Imagen de portada: Don Alfonso el Sabio, después de haber ganado a los moros la plaza de Cádiz, de Matías Moreno González. Museo del Prado.
La anécdota con la que da comienzo la romanza de hoy roza esta vez el carácter de leyenda. Y es que Alfonso X, de cuyo nacimiento se cumplen esta semana ocho siglos, está presente en no pocos aspectos de nuestra vida cotidiana. No sólo porque revolucionó algunos ámbitos científicos como la historiografía, la jurisprudencia o la astronomía. No sólo por sus conocimientos literarios y poéticos, regularizando estos ámbitos a la manera aristotélica, y dejando las Cantigas de Santa María en el frontispicio de la poesía medieval. No sólo por el avance que las lenguas romances experimentaron con su llegada al poder. También por detalles nimios, si se quiere, detalles cotidianos que dan buena muestra de hasta qué punto llega su influencia. Y es que no mucha gente sabe que la X con la que hoy diferenciamos el miércoles del martes en los calendarios estándar se fijó en honor del mítico Alfonso X. Hasta tal extremo, como digo, llega su influjo en la vida moderna.
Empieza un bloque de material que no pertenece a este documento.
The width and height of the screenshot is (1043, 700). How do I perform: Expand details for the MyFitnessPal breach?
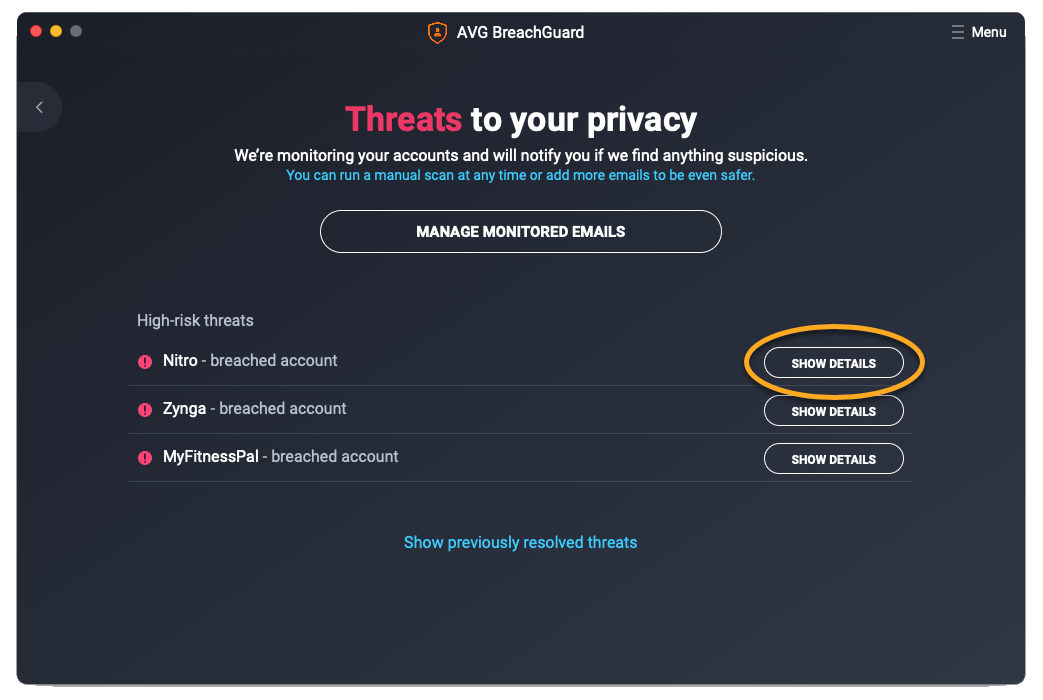(833, 459)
Sin embargo, esta leve introducción anecdótica no justifica del todo la aseveración que, con algo de provocación, refleja el título de esta columna. Intentaré profundizar algo más, aunque nos quedemos lejos del punto exacto de hondura que alcanzó este ilustre personaje. Algunos dirán, incluso, que el concepto España no estaba plenamente elaborado en este siglo XIII que le vio nacer, pese a que en su célebre obra Estoria de España ya se vislumbren ideas. Yo, sin embargo, vengo a revocar esa idea: Alfonso es un visionario que se adelanta al estado moderno, que vertebra una idea de nación hasta entonces difusa. Le arrebató poder a la nobleza y al clero en los principales núcleos urbanos de la península. A cambio, les otorgó privilegios a las ciudades para acogerlas en su seno. Miró a Europa desde sus aires imperialistas. Eliminó fueros de tiempos visigóticos, desafió el poder del papado en Roma, reanudó la ofensiva contra el dominio musulmán en la península, repoblando lo ya reconquistado.
Celebramos el octavo centenario de un hombre que le dio a los reinos peninsulares el motor del poder que terminaría germinando en el siglo XV. Decía Ortega que algunas naciones colonizadoras practicaban el «trasplante», es decir, aniquilaban la cultura conquistada para implantar la propia. Otros, como España o Roma, practicaban el «injerto». Esto es, adaptaban sus cuotas de poder a la cultura previa. Esto no hubiera sido posible sin la base construida por el Sabio, cuya tolerancia a la hora de permitir una relación más o menos pacífica entre cristianos, musulmanes y judíos germinaría en una suerte de protorrenacimiento, representado en la figura de la mítica Escuela de Traductores. Esta tolerancia facilitó la estabilidad de aquellas tierras que habían vivido en la beligerancia constante por siglos, castellanizando más allá de la conquista territorios como Sevilla o Murcia. Por tanto, más allá de su labor cultural, de sobra conocida por los aquí presentes, Alfonso X es la personalidad más importante de la historia de España por su visión moderna de lo que más tarde sería una cultura hegemónica. Mucho me temo que, en su centenario, pocos lo recordarán. Triste España nos queda.